Tja…ich glaube jetzt befinden wir uns bei unserer 3. großen Hürde. An der Stelle möchte ich nichts weiter Preis geben, aber ich glaube, ich habe seit langer Zeit nicht mehr so viel mit jeder einzelnen von den Girls geschrieben oder telefoniert. Ich würde behaupten, dass ich mich vermutlich in der ‚besten‘ Position befinde, weil ich weiter weg bin und eben auch nicht mehr mit den anderen zusammenarbeite. Man hat weniger Reibungspunkte, kann weniger ‚beobachten‘ und schaut auf einige Dinge eher ‚neutral‘. Aber ja bei der einen oder anderen Lady ist es schon sehr ernst, wo eben doch die Freundschaft zu der einen oder anderen komplett in Frage gestellt wird. Uuuffff….Meiner Meinung nach ist das übertrieben. Es hat niemand den anderen beleidigt, war illoyal o. ä. Und dennoch bekomme auch ich einen völlig neuen Blick auf unsere 4er Konstellation, was mich nachdenklich stimmt.

 

Auch wenn wir uns lieben, sind wir irgendwie gerade nicht homogen. Was ist passiert? Haben wir uns verändert? Hat sich vielleicht nur eine einzelne Person von uns geändert? Sind uns mittlerweile andere / unterschiedliche Werte wichtig? Ist das der Moment, wo man nicht wie früher die Dinge hinnimmt, sondern klar und deutlich ausspricht? Oder gibt es das verflixte 7. Jahr auch in Freundschaften?

 

Und um ganz ehrlich zu sein: Es lässt auch mich den einen oder anderen Punkt in Frage stellen und das obwohl ich nicht wirklich in den ‚Disput‘ verankert bin.

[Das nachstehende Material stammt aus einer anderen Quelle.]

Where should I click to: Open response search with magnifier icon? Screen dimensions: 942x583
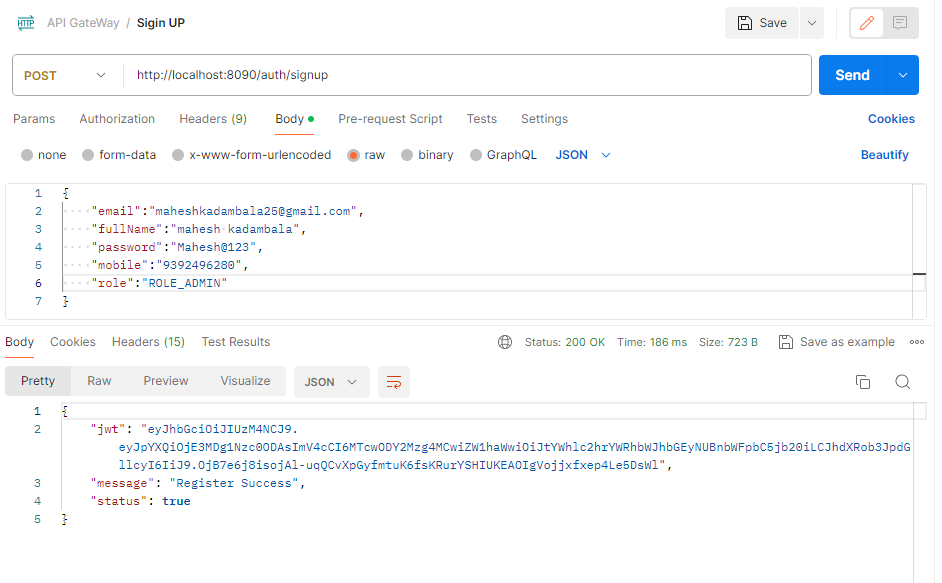[x=903, y=381]
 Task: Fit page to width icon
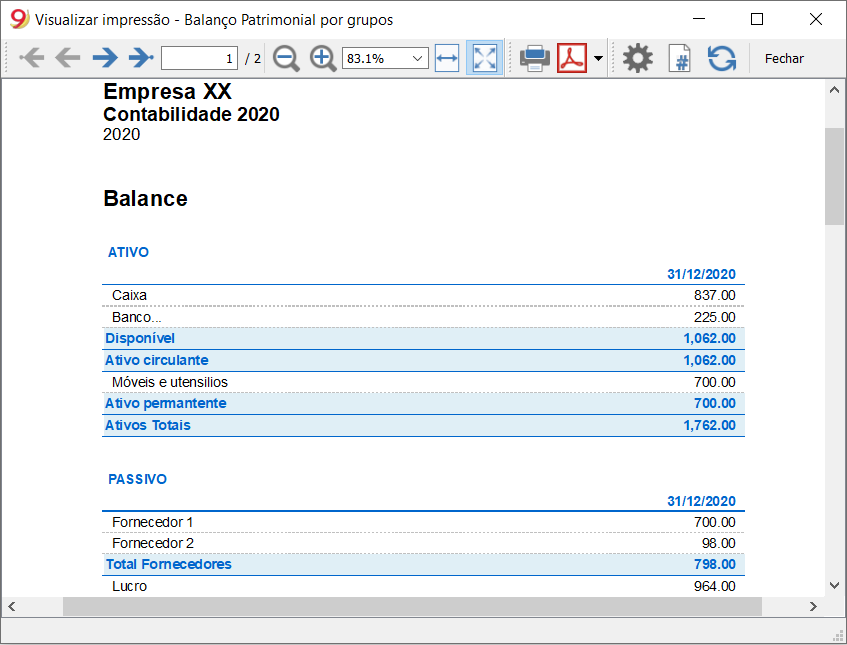tap(447, 58)
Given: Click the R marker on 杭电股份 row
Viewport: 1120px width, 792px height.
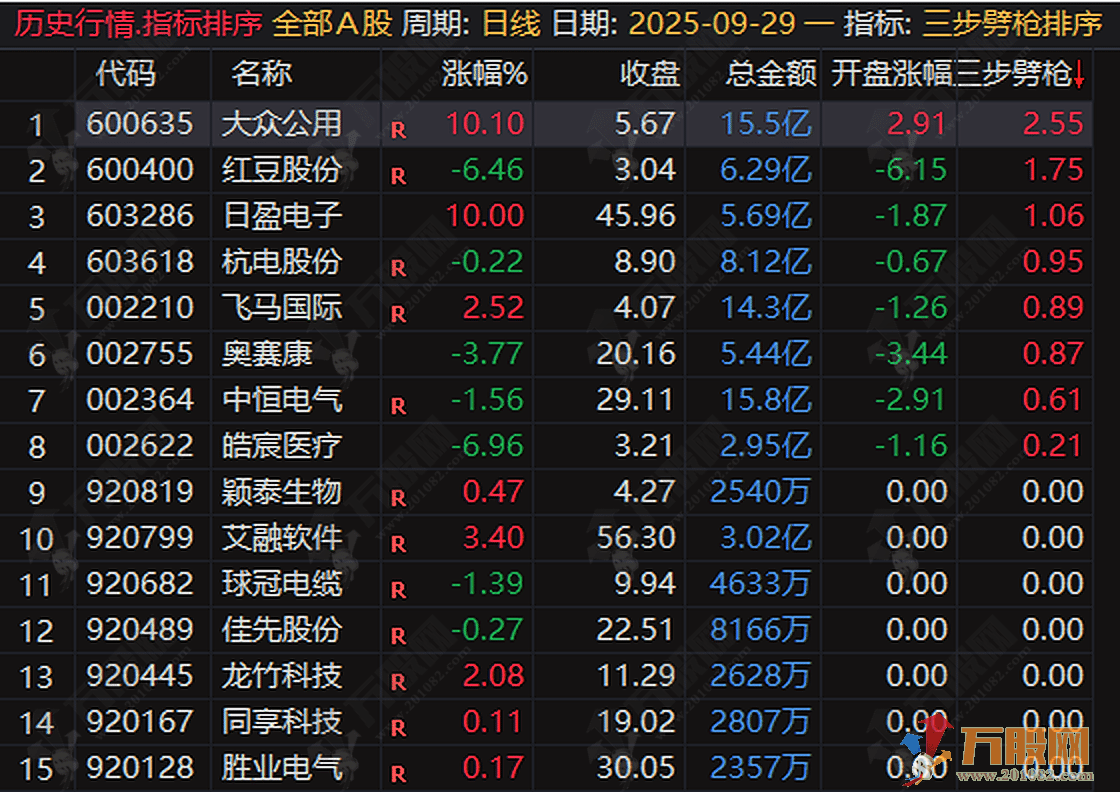Looking at the screenshot, I should point(399,268).
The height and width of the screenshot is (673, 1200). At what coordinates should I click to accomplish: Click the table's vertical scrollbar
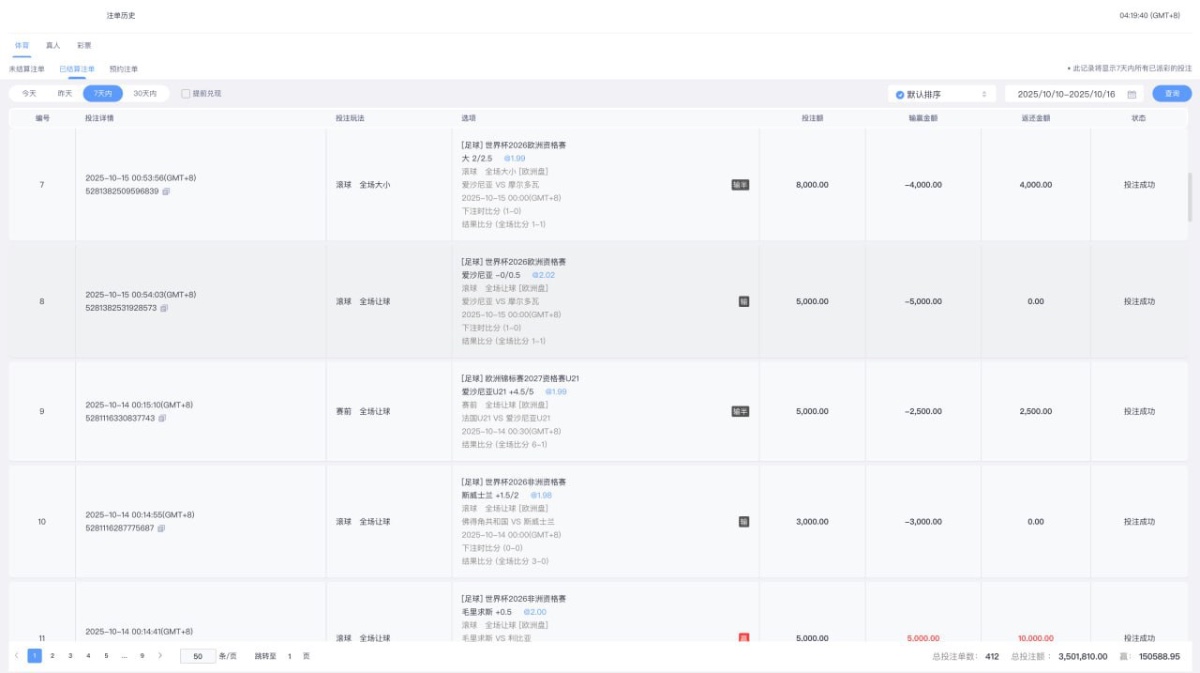(1189, 196)

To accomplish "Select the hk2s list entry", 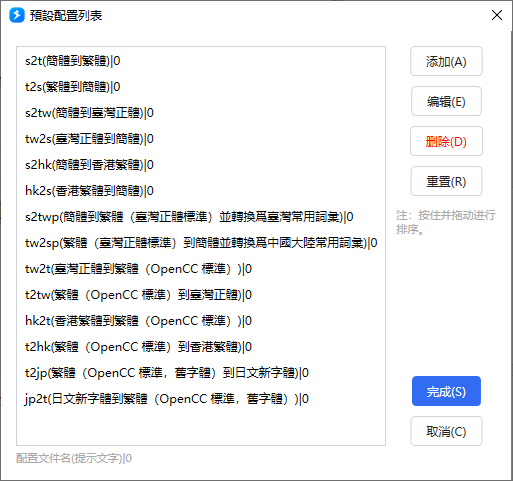I will (x=201, y=191).
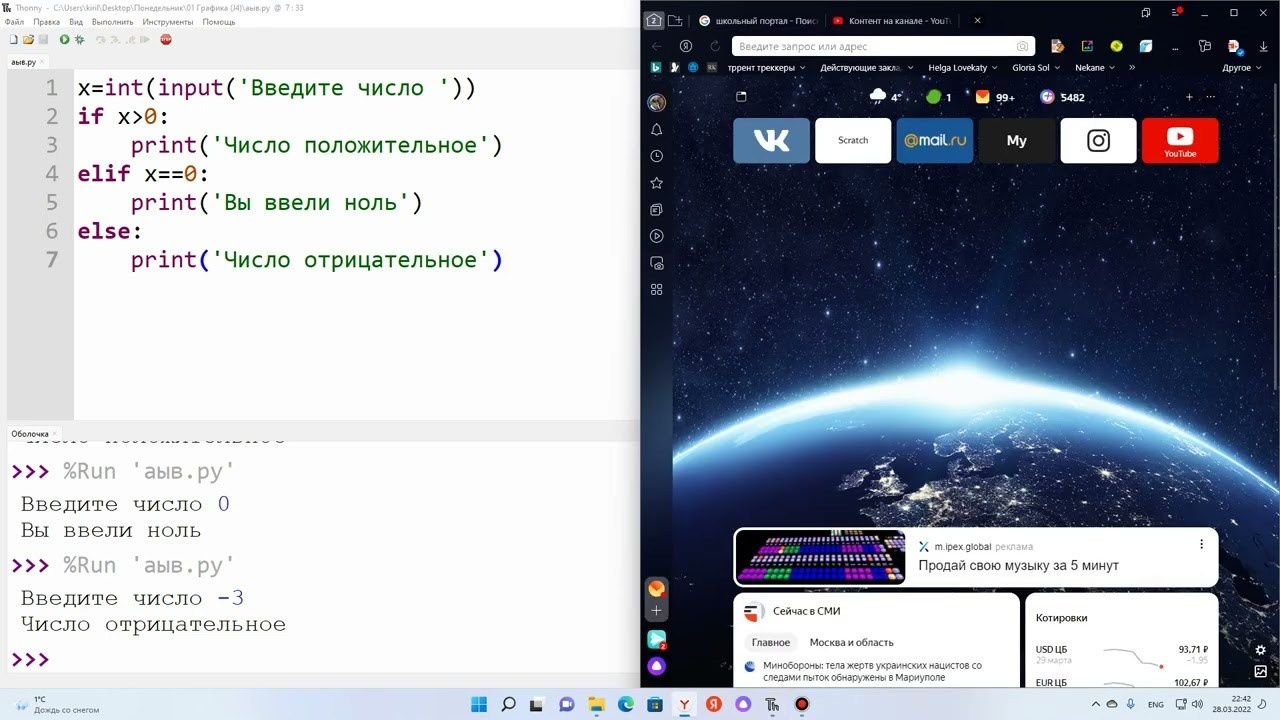This screenshot has height=720, width=1280.
Task: Open the YouTube speed dial tile
Action: coord(1179,140)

Fakt ist, dass ich bei den Girls nicht loslasse. Bei keiner einzigen. Mal unabhängig, dass mir keine von den Girls etwas getan hat, bin ich eh jemand, der eher zu lange an Dingen und Personen festhält. Dazu gehören auch Personen, die mir nicht guttun und ja, der*die eine oder andere Freund*in war auch schon dabei. Aber manchmal war’s auch gut, dass ich nicht aufgegeben habe, da sich bei manchen Freundschaften alles wieder eingerenkt hat. Auch mit meiner besten Freundin habe ich schon die eine oder andere Talfahrt erlebt, wo wir durchaus mehrere Wochen / Monate keinen Kontakt hatten. Der eine oder andere hätte vielleicht bereits die Flinte ins Korn geschmissen, aber ich denke mir, dass ich solche Menschen nicht einfach gehen lassen kann und möchte. Ich bin diesbezüglich eine Kämpferin. Es ist wie bei der Ehe – In guten wie in schlechten Zeiten. Was wäre ich für eine Freundin, jemanden in ‚schlechten Zeiten‘ fallen zu lassen?






Natürlich kommt es auch ein bisschen darauf an, was genau vorgefallen ist. Aber sofern mir ggü niemand illoyal ist, mir permanent ins Gesicht lügt, mich beleidigt, mich hinhängt oder mir den Freund ausspannt, ist eigentlich alles ok. Rückwirkend betrachtet, bin ich bei einigen doch sehr froh, dass ich eher länger festgehalten und an das Gute geglaubt habe. Bei den anderen, die Fort sind, muss ich mir wenigstens persönlich keine Vorwürfe machen, dass ich es nicht lange genug probiert habe. Zukünftig werde ich es mit Sicherheit weiter so handhaben, auch wenn es schön wäre, manchmal schneller zu erkennen, wer nur ein Weggefährte ist und wer von Dauer ist. Naja und wer wirklich von Dauer ist, kann ich dir dann am Ende meines Lebens berichten, liebes Tagebuch.